Uno spazio verde trasformato in lottizzazione

La vicenda della concessione di lotti comunali a privilegiati del comune di Agadir, al di fuori di ogni legalità, continua a far discutere. L'opinione pubblica di Agadir, indignata per le pratiche scandalose da parte di un eletto, si è mobilitata per contrastare la lobby che devia le azioni di interesse sociale per gestire affari lucrosi da cui trae, con dei complici, dividendi sostanziosi.

Il caso, esploso alla luce del sole la scorsa settimana, si è trasformato in una palla di neve, suscitando interrogativi e indignazione.
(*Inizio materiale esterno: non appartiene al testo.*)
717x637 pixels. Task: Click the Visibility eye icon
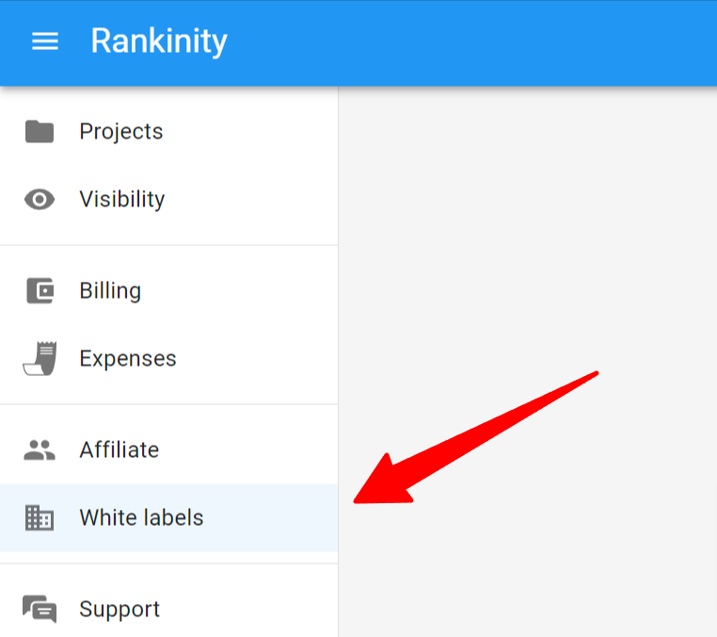point(40,200)
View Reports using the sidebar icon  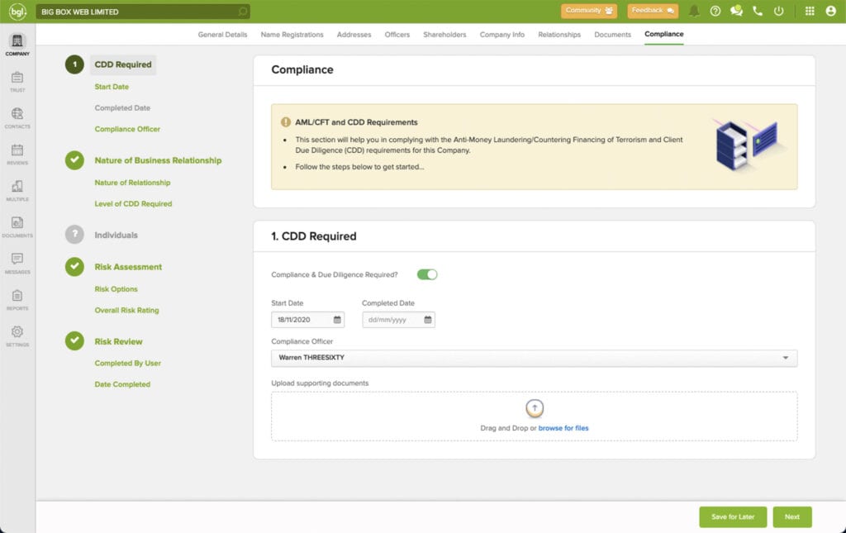click(x=17, y=296)
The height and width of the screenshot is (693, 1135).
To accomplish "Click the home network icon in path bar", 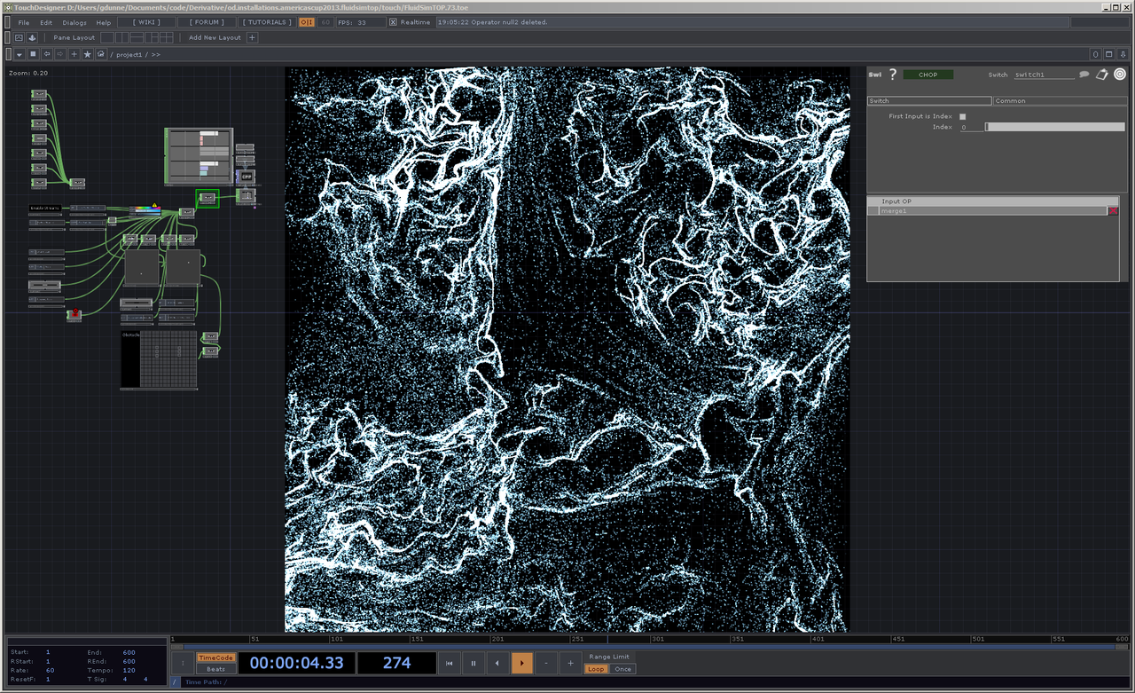I will click(101, 54).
La storia riguarda il lotto di terreno situato dietro la grande moschea del quartiere Salam, destinato, secondo i piani urbanistici comunali, a diventare uno spazio verde. Recentemente, gli abitanti del quartiere in questione sono stati sorpresi dalla presenza di intermediari immobiliari che mettevano in vendita il lotto. È stato allora che l'inganno è venuto a galla. Secondo fonti attendibili, un membro comunale molto «vicino» al presidente si sarebbe accordato per trasformare il lotto, destinato ad accogliere un giardino, in lotti titolati, venduti tra 650 e 900 mila DH l'uno a dirigenti del comune. Un'indagine interna è stata ordinata dalla CU di Agadir e sono stati identificati 6 dirigenti beneficiari dei lotti sottratti. Alcune fonti non nascondono la loro profonda delusione di fronte alla voracità di alcuni eletti che non si fermano davanti a nulla pur di sabotare il lavoro di squadra e arricchirsi a spese degli interessi e del benessere dei cittadini che hanno dato loro il voto.

È contro queste malversazioni che la FDT, il Sindacato democratico degli enti locali e l'Ufficio sindacale locale della CU di Agadir, sostenuti da associazioni per i diritti, hanno indetto una manifestazione davanti alla sede della CU di Agadir, questo lunedì 2 febbraio, in occasione della sessione straordinaria della CU. Durante la manifestazione, che ha riunito un centinaio di cittadini tra cui agenti e funzionari del comune, i manifestanti hanno chiesto il blocco della procedura di cessione di beni comunali a privilegiati e il ricorso alla giustizia per determinare i responsabili di questo traffico immobiliare.

Parallelamente, in una petizione firmata da abitanti e associazioni del quartiere Salam, i firmatari si indignano per il fatto che membri comunali siano coinvolti in questo traffico illegale. Pur lodando la posizione di Tariq Kabbaj, sindaco della CU di Agadir, nel difendere i loro interessi, gli abitanti firmatari della petizione hanno chiesto a quest'ultimo di intervenire per ripristinare la situazione iniziale e procedere alla creazione di uno spazio verde.